1 avr. 2013

Zone 4 (19)

En 1994, le temps change. Le ciel devient noir. C’est l’hiver pendant cinq ans. Après, tout semble redevenir normal.
Le plus souvent, Achille filme avec un petit camescope numérique de marque Canon. La mère exige qu’il tourne deux heures de vidéo par jour. Elle s’est lassée des films de cinéma (même si Bullitt avait été son préféré ; elle vouait un culte au couple McQueen-Bisset). La mère nourrit un mépris absolu pour la télévision depuis que le groupe PepsiCo a pris le contrôle des canaux de diffusion — et bien que la multinationale soit l’ancien employeur de son défunt mari et qu’elle et son fils doivent leur survie à la pension que leur verse la firme.

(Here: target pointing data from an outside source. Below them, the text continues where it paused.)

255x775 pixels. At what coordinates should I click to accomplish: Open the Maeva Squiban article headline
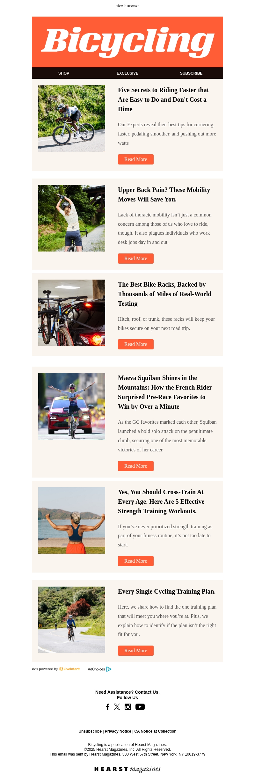[165, 392]
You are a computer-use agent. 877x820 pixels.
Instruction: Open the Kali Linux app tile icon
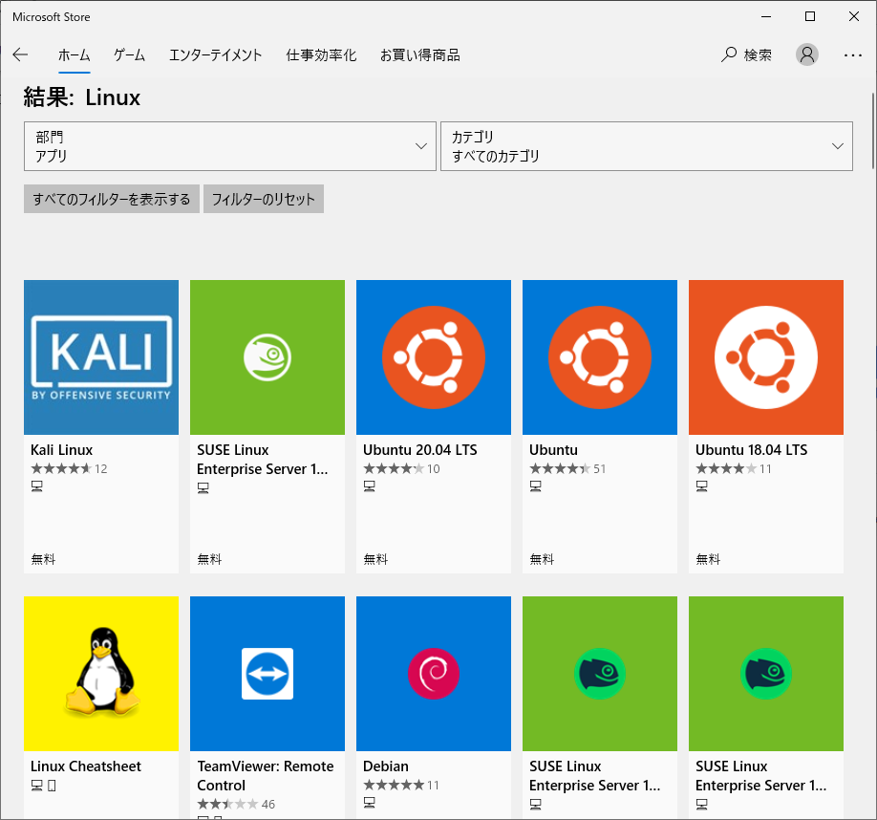[x=101, y=357]
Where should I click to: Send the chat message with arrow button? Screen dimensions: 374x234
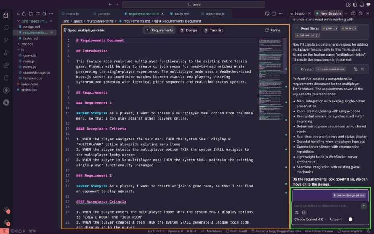364,206
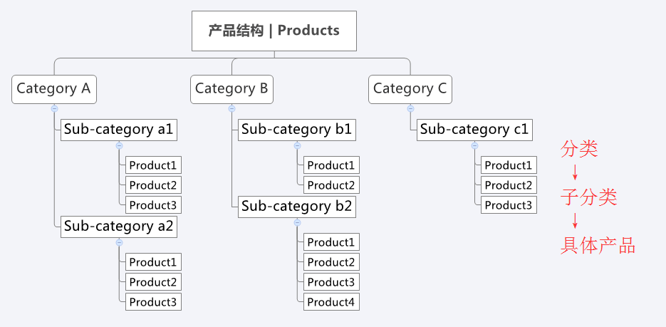
Task: Collapse Sub-category a2 minus toggle
Action: pyautogui.click(x=120, y=242)
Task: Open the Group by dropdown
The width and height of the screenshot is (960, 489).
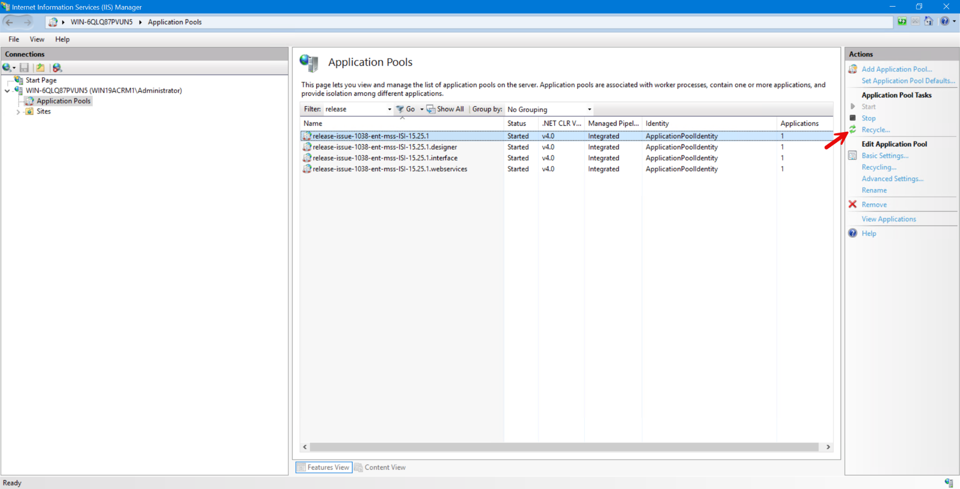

Les vidéos d’Achille sont une bouffée d’oxygène pour la mère, elle ne sort jamais de sa chambre. Achille ne reçoit aucune consigne claire, il sait que la mère est heureuse lorsqu’il filme la nature, les fleurs, les buissons, les arbres et les ciels vanille.
Le ciel qui se referme comme un autoclave sur l’archipel ne lui offrira aucune joie, pense-t-il. Achille presse le bouton off.
La mère veut revoir le monde tel qu’il était avant la catastrophe, avant la colère d’Apollon, avant la naissance d’Achille.